Engraçado que na primeira edição eu nem estava em Belém. Comecei a participar da segunda em diante, vi o festival ainda pequenininho. Conheço o projeto desde que era um embrião. Sempre muito estressante, mas sempre muito gostoso de fazer. Sempre estivemos perto dos chefs convidados, e cada sabor que eles descobriam era uma reação impressionante. As caras deles. E todo ano sempre tem um muito surpreso. O gostoso é justamente isso: apesar de as coisas chegarem lá fora e eles saberem como utilizar, quando chegam aqui eles ainda conseguem descobrir ainda mais coisas novas. As frutas, por exemplo, não chegam lá fora. Só chega o básico, e numa qualidade inferior à que a gente está acostumada. O piquiá, o taperebá, o uxi... Essas coisas eles não dominam. A gente tem uma diversidade de produtos, de pratos típicos mesmo, que impressiona. O paraense tem tanto prazer de comer a sua própria comida que leva cada um dos seus ingredientes para a cozinha. Isso vai se expandindo. Hoje, todo restaurante contemporâneo do Rio ou de São Paulo tem pelo menos um prato com tucupi ou alguma sobremesa de cupuaçu. É gostoso ver que o trabalho de vida inteira funcionou.
Foi. O papai acreditou muito. Ele foi um guerreiro quando ninguém dava valor para a gastronomia. Ele teve o apoio de grandes chefs de fora, claro, porque não adiantava fazer o festival se as pessoas não acreditassem no que ele tinha. E isso ajudou muito ele a dar continuidade, mesmo tirando dinheiro do bolso o tempo todo. Ele pagava pra divulgar o Pará.
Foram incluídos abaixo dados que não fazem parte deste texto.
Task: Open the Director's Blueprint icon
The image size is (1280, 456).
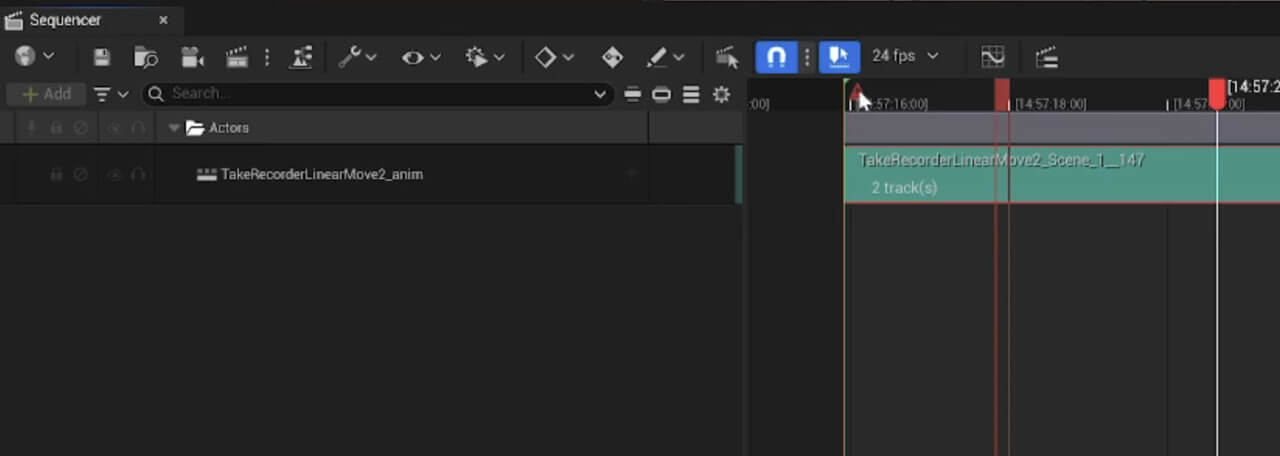Action: click(301, 57)
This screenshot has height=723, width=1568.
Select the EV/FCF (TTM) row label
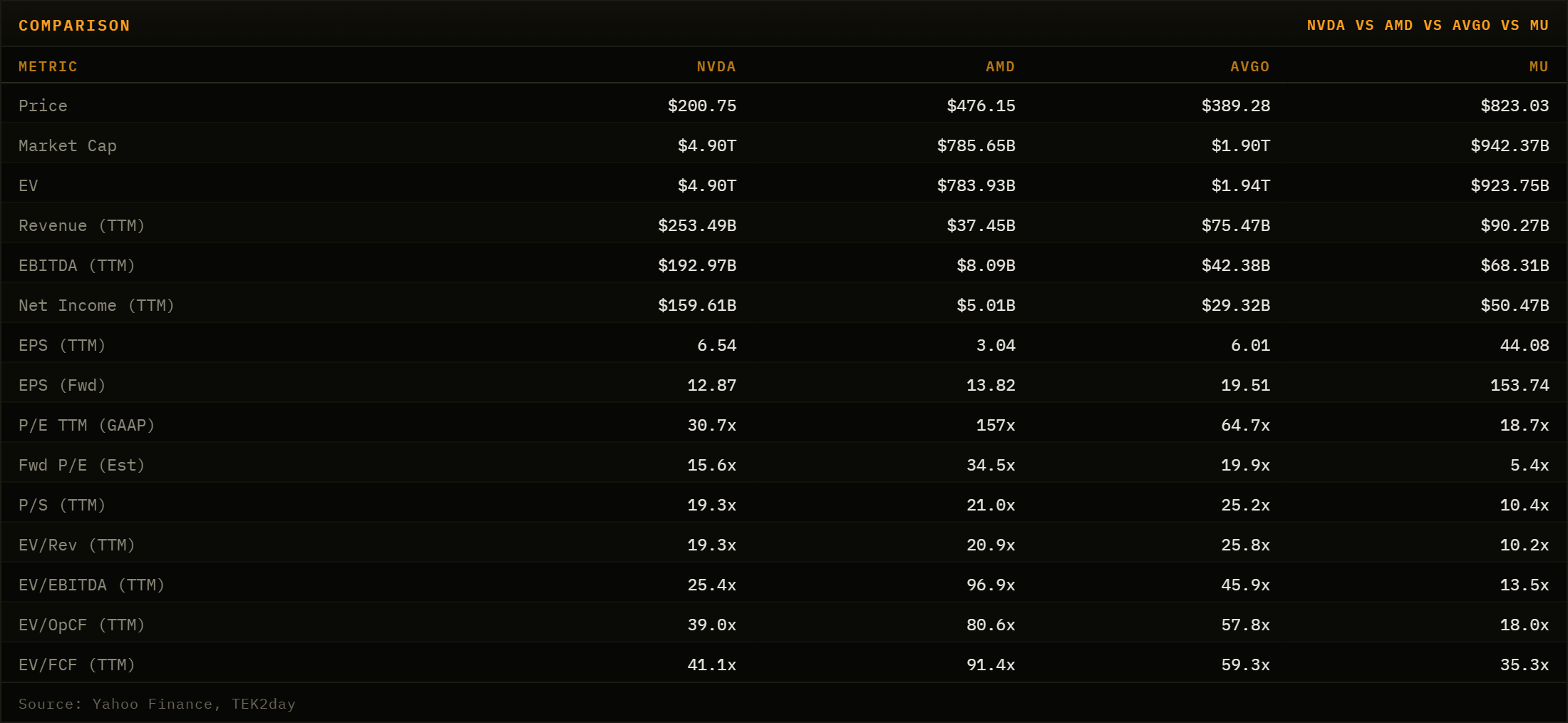point(77,665)
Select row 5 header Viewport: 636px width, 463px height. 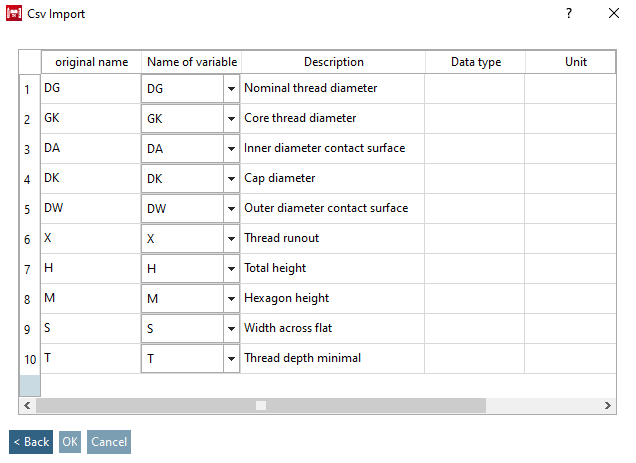[28, 209]
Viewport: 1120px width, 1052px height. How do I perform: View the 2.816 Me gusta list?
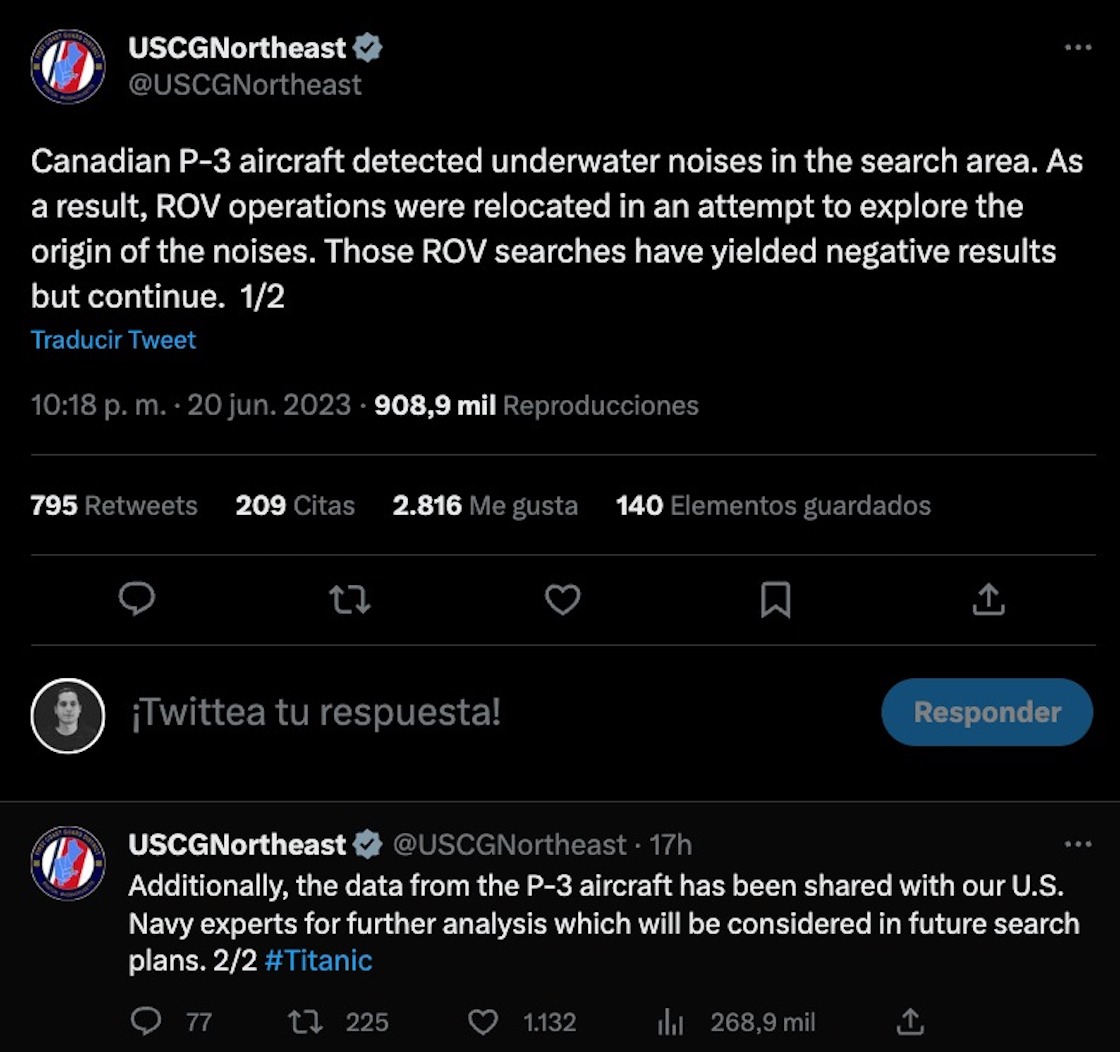click(x=485, y=506)
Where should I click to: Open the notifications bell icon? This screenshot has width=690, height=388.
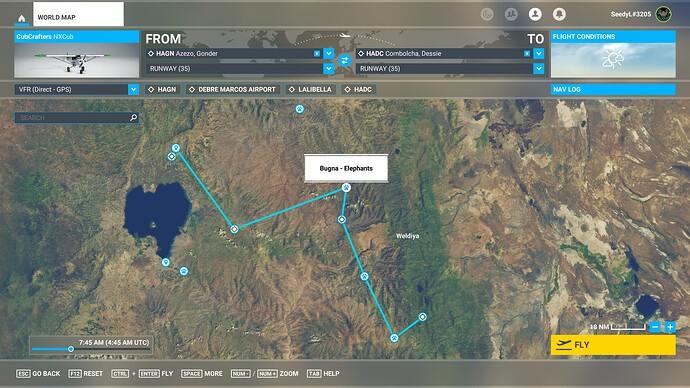click(559, 15)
Eu tenho duas filhas. A mais nova, Carolina, vem pra cozinha vestida de chef, com avental, chapéu e tudo. Ela só não vai assumir o restaurante se ela mudar muito. Mas ela tem tudo pra cedo estar na cozinha. E sinceramente, eu já começo a pensar onde colocá-la pra estudar gastronomia. Dia desses, ela falou que fez um jantar igual ao meu primeiro: um desastre (risos). Mas ela fez sozinha. Eu tava trabalhando e ela resolveu cozinhar sem orientação nenhuma, com 10 anos. Na idade dela, eu não me atreveria. Por isso que eu digo que tá no sangue, corre na veia.